▶

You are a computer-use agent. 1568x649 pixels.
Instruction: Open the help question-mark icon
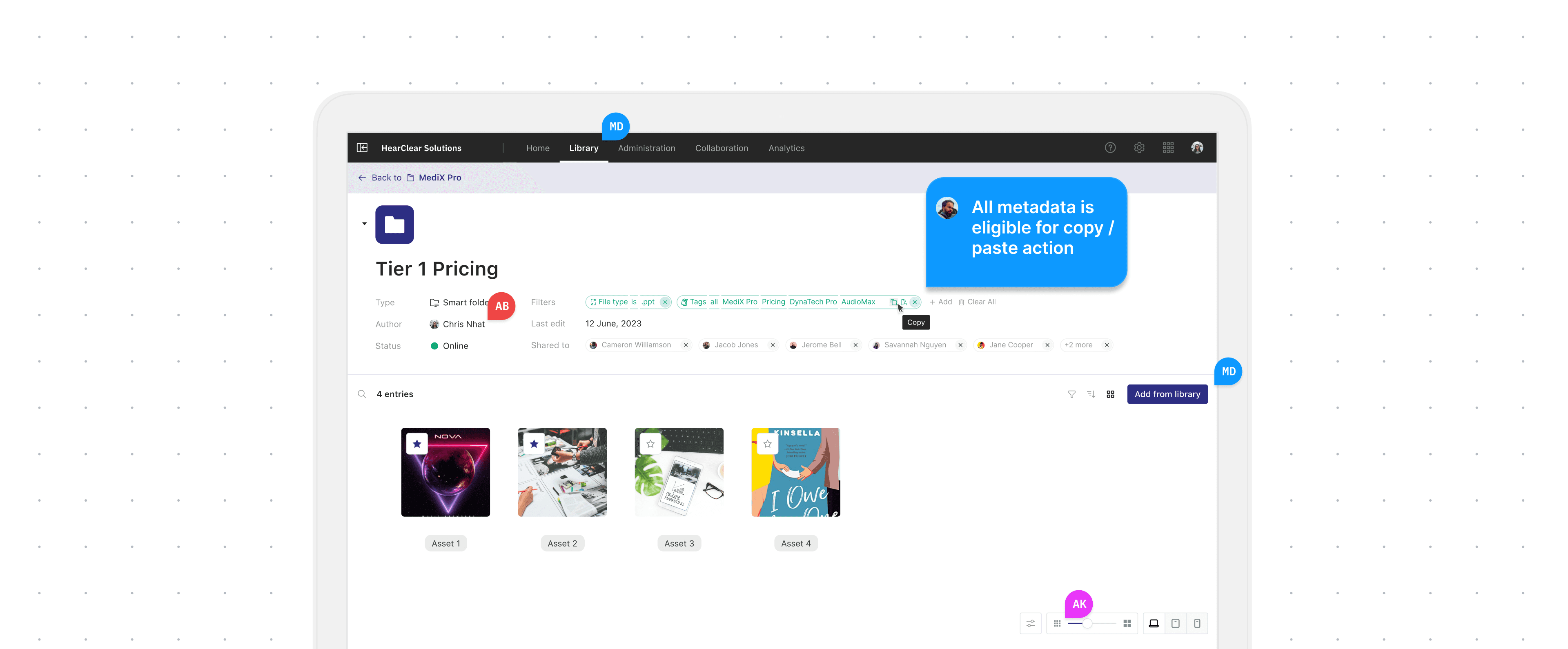pos(1110,148)
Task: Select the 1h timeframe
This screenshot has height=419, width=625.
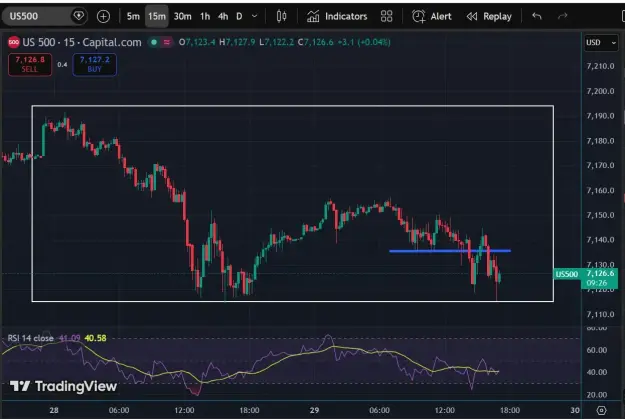Action: click(205, 16)
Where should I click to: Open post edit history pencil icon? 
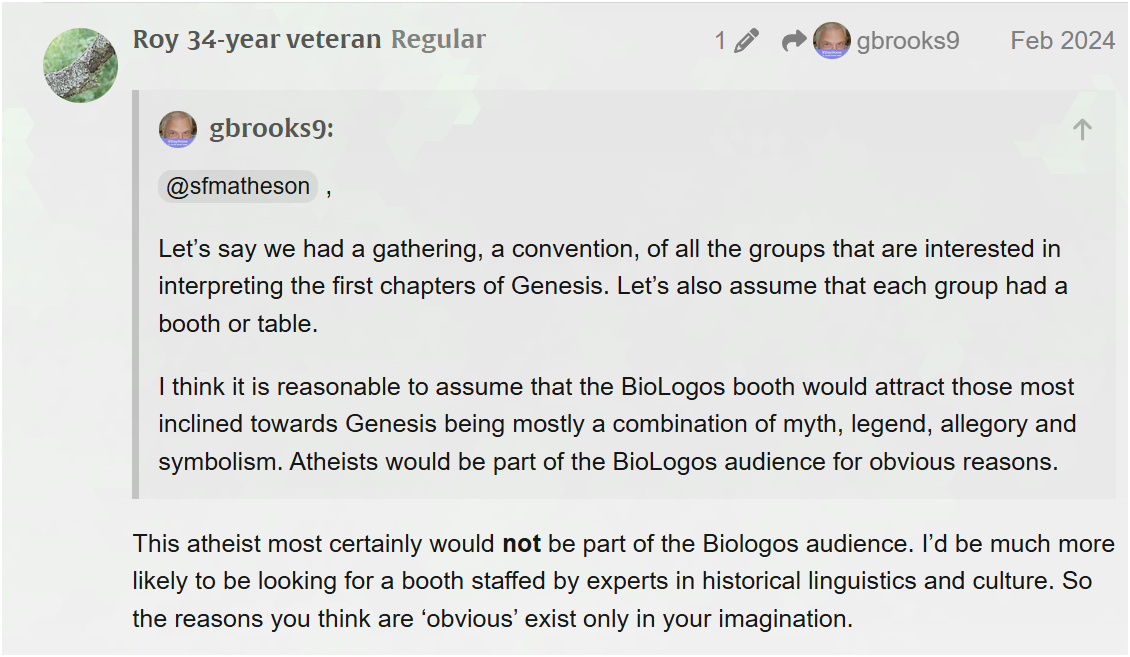tap(746, 41)
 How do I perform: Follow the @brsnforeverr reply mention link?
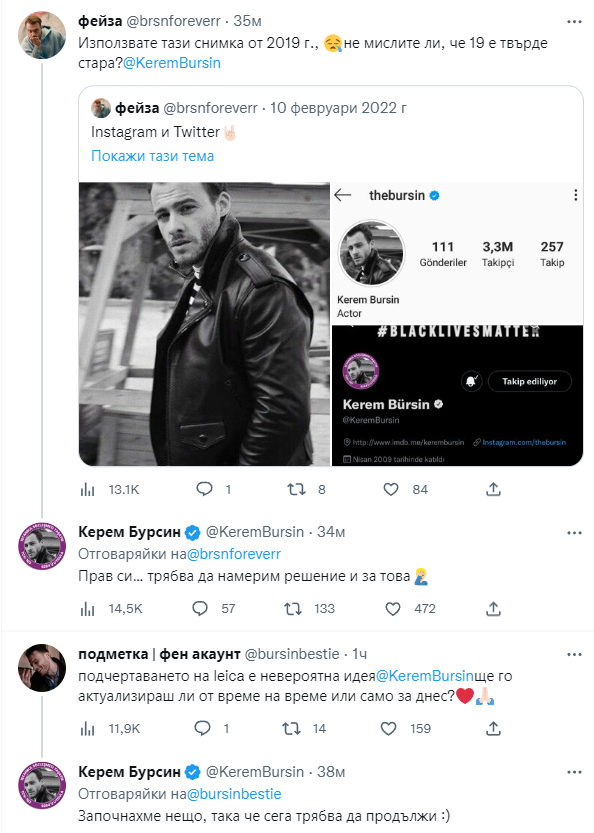(234, 554)
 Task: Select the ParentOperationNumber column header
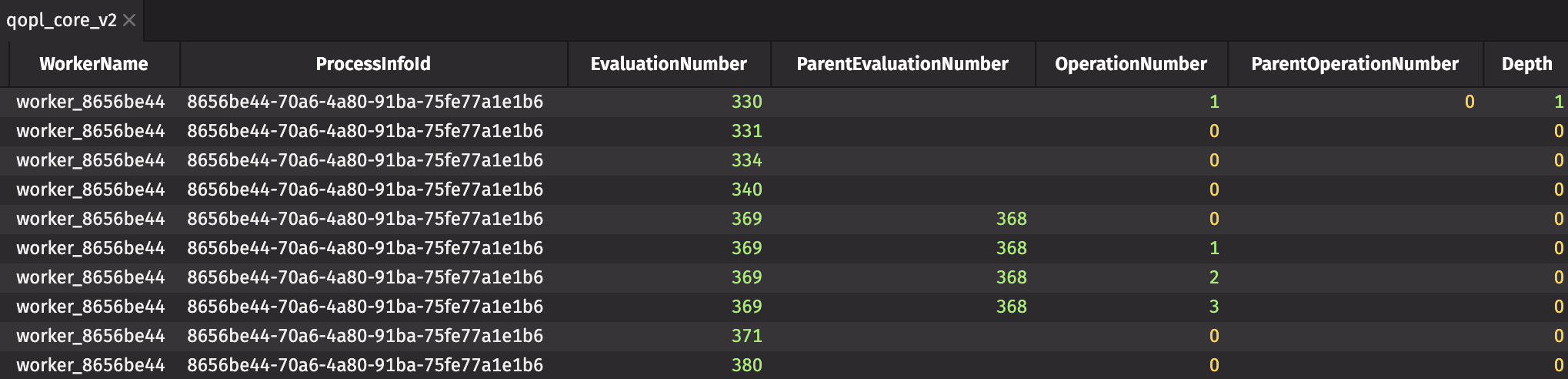[x=1354, y=64]
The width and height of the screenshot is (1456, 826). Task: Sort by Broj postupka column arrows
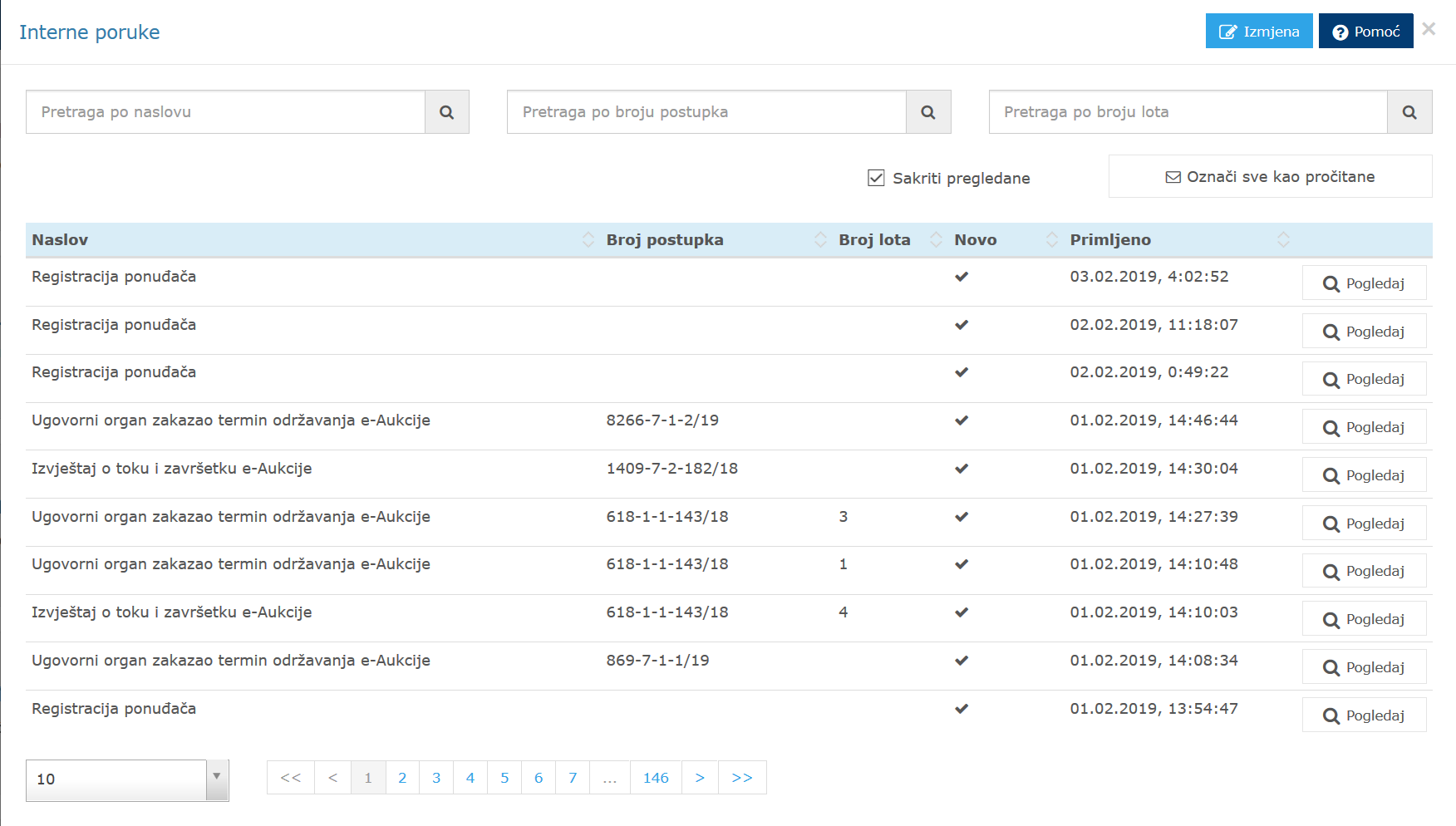coord(820,240)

◀

» **WHAT YOU SHOULD DO**
Leave every picture out and write out, word for word, the lines from the one that contains "The width and" through the last line of the records.

» **ANSWER TO THIS EXERCISE**
The width and height of the screenshot is (1456, 826). Task: Sort by Broj postupka column arrows
coord(820,240)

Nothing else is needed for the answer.